Rashidifard, Mahtab1,3, Giraud, Dr Jérémie1,3, Lindsay, A/Prof Mark1,3, Jessell, Prof Mark1,3, Ogarko, Dr Vitaliy1,2
1Centre for Exploration Targeting, University Of Western Australia, 35 Stirling Highway, WA Crawley 6009, Perth, Australia, 2International Centre for Radio Astronomy Research (ICRAR), University Of Western Australia, 35 Stirling Highway, WA Crawley 6009, Perth, Australia, 3Mineral Exploration Cooperative Research Centre, School of Earth Sciences, University of Western Australia, 35 Stirling Highway, WA Crawley 6009, Perth, Australia
Geological boundary parametrization of the subsurface that is consistent with geological and geophysical observations is the goal of 3D geological modelling. Several approaches have been
developed for geometric inversion and joint inversion of geophysical data sets. Recovering the geological boundary of units using the level-set gravity inversion method has been studied in recent
years with the focus on inversion for different numbers and shapes of the buried bodies.
We choose to focus on constraining 3D gravity inversion with sparse 2D lower-uncertainty data from seismic images within the modelling area which accounts for the uncertainty of the sparse data to make more reliable geological prediction.

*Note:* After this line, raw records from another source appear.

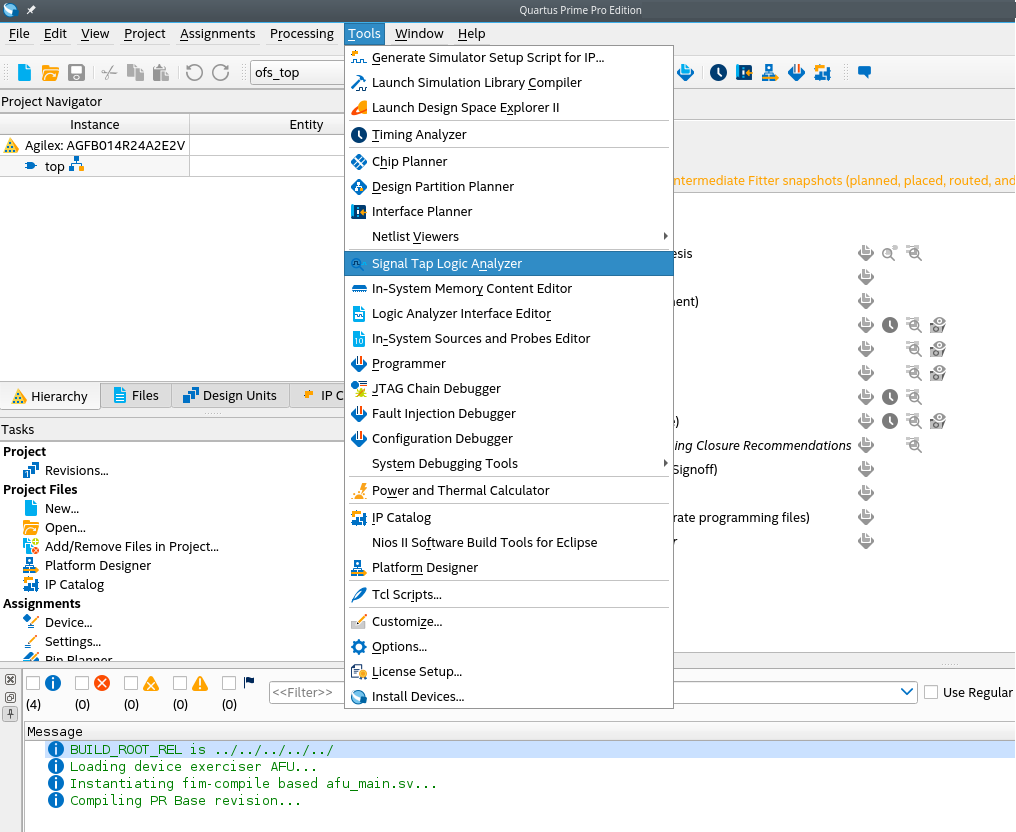The image size is (1016, 832).
Task: Toggle the info messages filter checkbox
Action: (x=33, y=683)
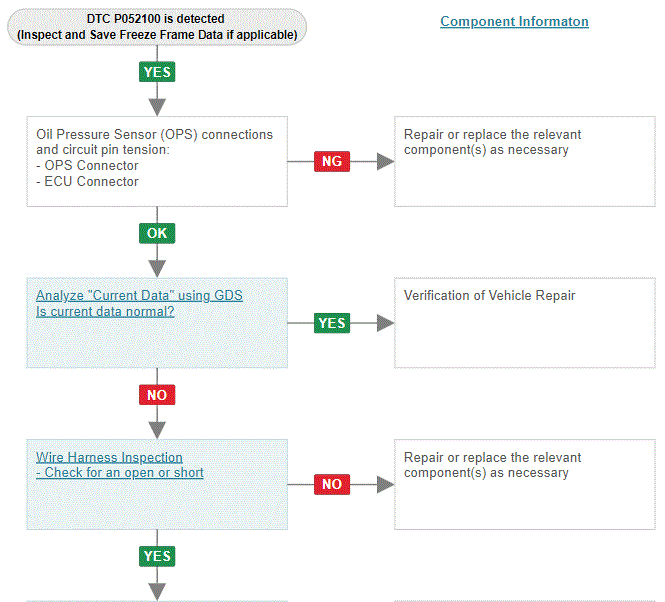Click the YES badge under DTC detected node

pyautogui.click(x=157, y=72)
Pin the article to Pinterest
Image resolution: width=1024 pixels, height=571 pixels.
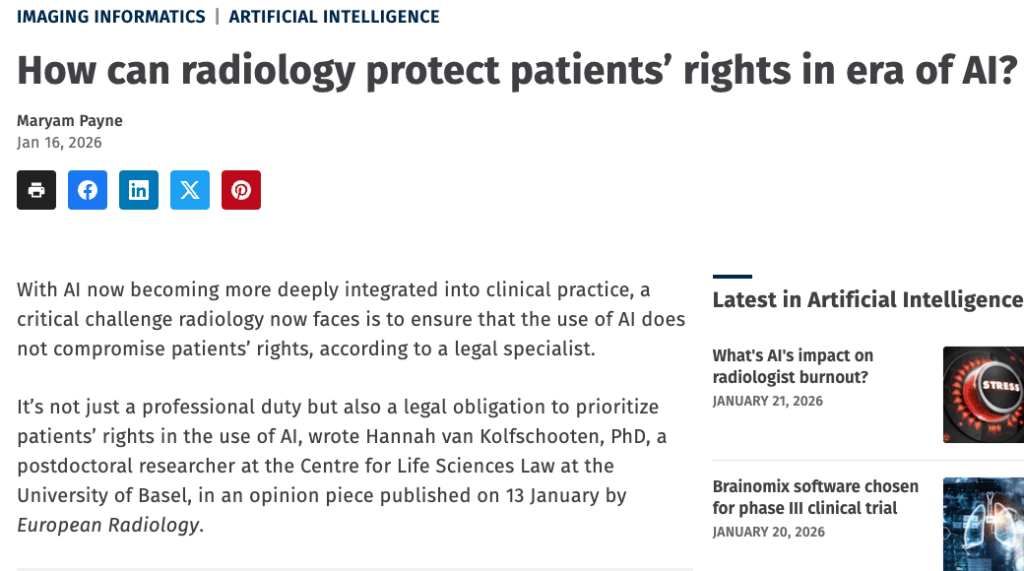point(241,190)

We use a level-set approach to recover the geometry of geological bodies at depth. It is not limited by the number and shape of proposed geological units and is thus appropriate for gravity inversion of the geologically complex Yamarna terrane in the Yilgarn craton, Western Australia. The study focuses on the eastern zone of the area which is mostly composed of greenstones and meta-granitic rocks. As for mineral exploration, Au targets and their near-surface components are small in dimension, thus highresolution models are required for exploration purposes. However, high-resolution data are sparsely distributed within the study area. In this study, 2D seismic sections have been used for constraining the surface evolution of rock unit boundaries during the 3D gravity geometric inversion.
The proposed work is the first we know of that implements a level-set inversion method for data sets with different spatial coverage. Our results indicate that unit boundaries from gravity inversion can be very well constrained when lower-uncertainty, lower coverage data are available. Our approach avoids bias along with the interpretation and uncertainty of the sparse data is also taken into account, showing that the final model is consistent with all available data sets.
Our results suggest that the proposed method has the potential to bring the state of the art a step further towards building a 3D geological model which is consistent with available geological and geophysical data sets. As uncertainty plays an important role in geoscientific data and modelling, geometry inversion of gravity data in this study accounts for uncertainty, meaning that sparse and ill-defined parameters are allowed to vary during the inversion within a predefined threshold limit. The proposed method has resulted in a reduction in ill-posedness of the gravity inversion problem by creating a model with consistency to all high-resolution seismic sections sparsely distributed within the model.
We acknowledge the support of the MinEx CRC and the Loop: Enabling Stochastic 3D Geological Modelling (LP170100985) consortia. The work has been supported by the Mineral Exploration Cooperative Research Centre whose activities are funded by the Australian Government’s Cooperative Research Centre Programme. This is MinEx CRC Document 2020/43.
I completed my undergraduate and masters in petroleum exploration engineering. I started my Ph.D. at UWA (CET) as a minexCRC student focusing on data fusion methodologies for integrated inversion of geological and geophysical data. This presentation is part of my PhD project for integrating seismic and gravity with different coverage.